GRL2AE lets you modify that parameter to lower numbers (to get the true tops) or higher (if you want to quickly find the max 50dbZ height for example.)
 
I used to think this was an interesting subject, but as Kevin pointed out, radar artifacts (and now radar design) is a big problem that corrupts the pool of trivia about echo tops.

The tallest storms I have seen have been in the deep tropics, where a high tropopause predominates. In the Philippines, 40 to 55K ft was a normal height for thunderstorms, which were rarely severe. That's where I observed the tallest height ever: 72,000 ft at Clark AB in March 1982 as measured by a FPS-77 (similar to WSR-74C). Since this was in low instability with little hail, sidelobe/3-body scattering was likely not a factor. Also the storm was close and the RHI elevation was high, so beam width error was minimized. So this was the highest credible height I can think of.

I saw a 72,000 ft RAREP reported in Charleston SC on a storm in August or September 1986. I give this measurement good credibility due to the nonsevere, summer environment and it being back in the days when radar operators actually had a RHI scope.

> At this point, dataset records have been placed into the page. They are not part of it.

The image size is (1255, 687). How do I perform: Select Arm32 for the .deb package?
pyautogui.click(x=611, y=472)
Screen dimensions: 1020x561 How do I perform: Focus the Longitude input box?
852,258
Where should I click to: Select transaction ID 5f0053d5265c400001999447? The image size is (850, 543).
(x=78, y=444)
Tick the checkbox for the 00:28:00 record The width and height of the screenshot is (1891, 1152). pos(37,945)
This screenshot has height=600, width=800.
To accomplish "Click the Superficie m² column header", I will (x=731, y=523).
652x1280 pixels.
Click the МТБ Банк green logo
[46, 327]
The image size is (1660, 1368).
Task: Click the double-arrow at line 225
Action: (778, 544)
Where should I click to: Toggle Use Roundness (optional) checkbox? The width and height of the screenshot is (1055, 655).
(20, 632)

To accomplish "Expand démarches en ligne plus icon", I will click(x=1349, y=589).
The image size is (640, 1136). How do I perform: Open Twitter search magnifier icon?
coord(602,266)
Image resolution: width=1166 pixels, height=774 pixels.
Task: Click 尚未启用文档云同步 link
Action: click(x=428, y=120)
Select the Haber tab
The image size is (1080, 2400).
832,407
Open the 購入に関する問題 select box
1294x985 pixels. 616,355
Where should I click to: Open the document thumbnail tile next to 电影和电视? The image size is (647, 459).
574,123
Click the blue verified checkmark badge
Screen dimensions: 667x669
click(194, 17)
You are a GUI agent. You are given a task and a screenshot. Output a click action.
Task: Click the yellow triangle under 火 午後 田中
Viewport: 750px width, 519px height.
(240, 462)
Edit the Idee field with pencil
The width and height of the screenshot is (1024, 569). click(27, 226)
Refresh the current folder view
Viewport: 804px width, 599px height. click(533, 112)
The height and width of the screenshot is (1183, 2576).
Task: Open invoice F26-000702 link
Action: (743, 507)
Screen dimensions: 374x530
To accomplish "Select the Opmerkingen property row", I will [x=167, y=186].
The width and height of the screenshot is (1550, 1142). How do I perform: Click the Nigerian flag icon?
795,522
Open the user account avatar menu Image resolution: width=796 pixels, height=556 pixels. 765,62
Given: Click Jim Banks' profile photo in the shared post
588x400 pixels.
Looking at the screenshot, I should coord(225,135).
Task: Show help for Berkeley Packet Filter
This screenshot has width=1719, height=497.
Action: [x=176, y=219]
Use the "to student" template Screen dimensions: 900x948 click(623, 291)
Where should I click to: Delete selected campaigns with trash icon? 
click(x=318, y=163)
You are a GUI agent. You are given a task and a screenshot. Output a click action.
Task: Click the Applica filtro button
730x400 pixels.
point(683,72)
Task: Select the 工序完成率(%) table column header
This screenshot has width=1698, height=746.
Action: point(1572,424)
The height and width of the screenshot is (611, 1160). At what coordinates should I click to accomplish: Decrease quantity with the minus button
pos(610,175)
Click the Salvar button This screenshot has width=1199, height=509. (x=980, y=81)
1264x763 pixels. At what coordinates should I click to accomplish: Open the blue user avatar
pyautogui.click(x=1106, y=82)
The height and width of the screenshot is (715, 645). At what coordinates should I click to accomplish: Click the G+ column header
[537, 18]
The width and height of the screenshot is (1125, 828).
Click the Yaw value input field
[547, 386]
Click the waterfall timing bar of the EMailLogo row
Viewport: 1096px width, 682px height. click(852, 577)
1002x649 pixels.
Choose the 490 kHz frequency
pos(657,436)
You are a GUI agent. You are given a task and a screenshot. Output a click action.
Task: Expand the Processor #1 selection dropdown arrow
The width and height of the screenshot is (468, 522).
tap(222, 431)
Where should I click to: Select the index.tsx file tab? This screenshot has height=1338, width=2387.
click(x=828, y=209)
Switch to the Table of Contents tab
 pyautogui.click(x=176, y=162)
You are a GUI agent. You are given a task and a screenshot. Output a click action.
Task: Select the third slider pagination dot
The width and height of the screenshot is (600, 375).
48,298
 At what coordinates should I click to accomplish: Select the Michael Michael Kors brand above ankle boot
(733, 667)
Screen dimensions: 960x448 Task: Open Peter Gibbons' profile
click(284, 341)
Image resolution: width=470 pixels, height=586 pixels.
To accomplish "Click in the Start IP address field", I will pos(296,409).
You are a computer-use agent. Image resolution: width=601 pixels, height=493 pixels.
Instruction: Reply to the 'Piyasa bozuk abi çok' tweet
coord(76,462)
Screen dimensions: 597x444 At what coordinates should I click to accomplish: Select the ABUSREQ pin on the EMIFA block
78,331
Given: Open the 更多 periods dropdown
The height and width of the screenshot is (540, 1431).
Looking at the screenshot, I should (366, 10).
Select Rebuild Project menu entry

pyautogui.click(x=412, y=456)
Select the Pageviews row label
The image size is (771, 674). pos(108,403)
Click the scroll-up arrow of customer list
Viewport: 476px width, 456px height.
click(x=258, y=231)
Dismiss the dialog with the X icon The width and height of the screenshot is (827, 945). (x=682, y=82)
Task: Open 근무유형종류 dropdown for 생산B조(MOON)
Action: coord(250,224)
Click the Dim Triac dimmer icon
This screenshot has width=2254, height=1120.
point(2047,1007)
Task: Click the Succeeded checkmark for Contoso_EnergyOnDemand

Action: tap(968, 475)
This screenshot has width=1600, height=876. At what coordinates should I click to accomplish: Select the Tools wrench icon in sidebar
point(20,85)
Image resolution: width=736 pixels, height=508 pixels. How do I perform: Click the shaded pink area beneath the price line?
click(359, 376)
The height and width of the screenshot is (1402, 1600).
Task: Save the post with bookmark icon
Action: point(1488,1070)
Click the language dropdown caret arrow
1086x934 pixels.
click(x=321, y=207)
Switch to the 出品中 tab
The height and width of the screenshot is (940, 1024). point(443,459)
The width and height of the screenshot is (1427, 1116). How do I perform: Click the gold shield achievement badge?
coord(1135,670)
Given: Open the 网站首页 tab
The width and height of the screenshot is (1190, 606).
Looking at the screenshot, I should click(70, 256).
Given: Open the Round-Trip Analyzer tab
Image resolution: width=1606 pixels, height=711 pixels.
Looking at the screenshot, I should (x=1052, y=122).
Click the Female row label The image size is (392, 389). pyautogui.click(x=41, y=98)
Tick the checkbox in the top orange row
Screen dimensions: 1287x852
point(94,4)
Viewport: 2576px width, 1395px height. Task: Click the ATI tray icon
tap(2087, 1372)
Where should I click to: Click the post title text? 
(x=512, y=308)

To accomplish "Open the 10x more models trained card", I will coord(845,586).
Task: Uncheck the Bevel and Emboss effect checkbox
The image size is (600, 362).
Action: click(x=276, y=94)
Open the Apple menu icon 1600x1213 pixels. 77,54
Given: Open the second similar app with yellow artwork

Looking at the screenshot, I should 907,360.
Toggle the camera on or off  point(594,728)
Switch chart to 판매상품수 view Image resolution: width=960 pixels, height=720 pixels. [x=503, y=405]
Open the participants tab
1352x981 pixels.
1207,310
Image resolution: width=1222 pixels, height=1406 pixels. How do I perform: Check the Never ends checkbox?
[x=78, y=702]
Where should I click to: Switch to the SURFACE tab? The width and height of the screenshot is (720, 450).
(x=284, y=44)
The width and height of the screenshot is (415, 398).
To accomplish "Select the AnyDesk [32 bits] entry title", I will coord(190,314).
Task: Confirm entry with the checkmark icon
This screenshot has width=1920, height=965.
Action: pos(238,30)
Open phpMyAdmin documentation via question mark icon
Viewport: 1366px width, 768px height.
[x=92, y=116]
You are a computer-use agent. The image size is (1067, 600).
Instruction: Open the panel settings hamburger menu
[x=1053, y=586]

The 18 dBz algorithm that NEXRAD uses (that rdale points out) and the fact that NEXRAD does not do any elevation slices, relying on the preprogrammed scan strategies, IMHO, pretty much corrupts echo top trivia for the future. The ET products are a potshot. I'm more inclined to figure the stuff out on a SKEW-T, since "CINH density" is extremely high once you go above the tropopause, narrowing it to small ranges, so you can probably peg the overshoot heights pretty well.

Tim
 
The 18 dBz algorithm that NEXRAD uses (that rdale points out) and the fact that NEXRAD does not do any elevation slices, relying on the preprogrammed scan strategies, IMHO, pretty much corrupts echo top trivia for the future. The ET products are a potshot. I'm more inclined to figure the stuff out on a SKEW-T, since "CINH density" is extremely high once you go above the tropopause, narrowing it to small ranges, so you can probably peg the overshoot heights pretty well.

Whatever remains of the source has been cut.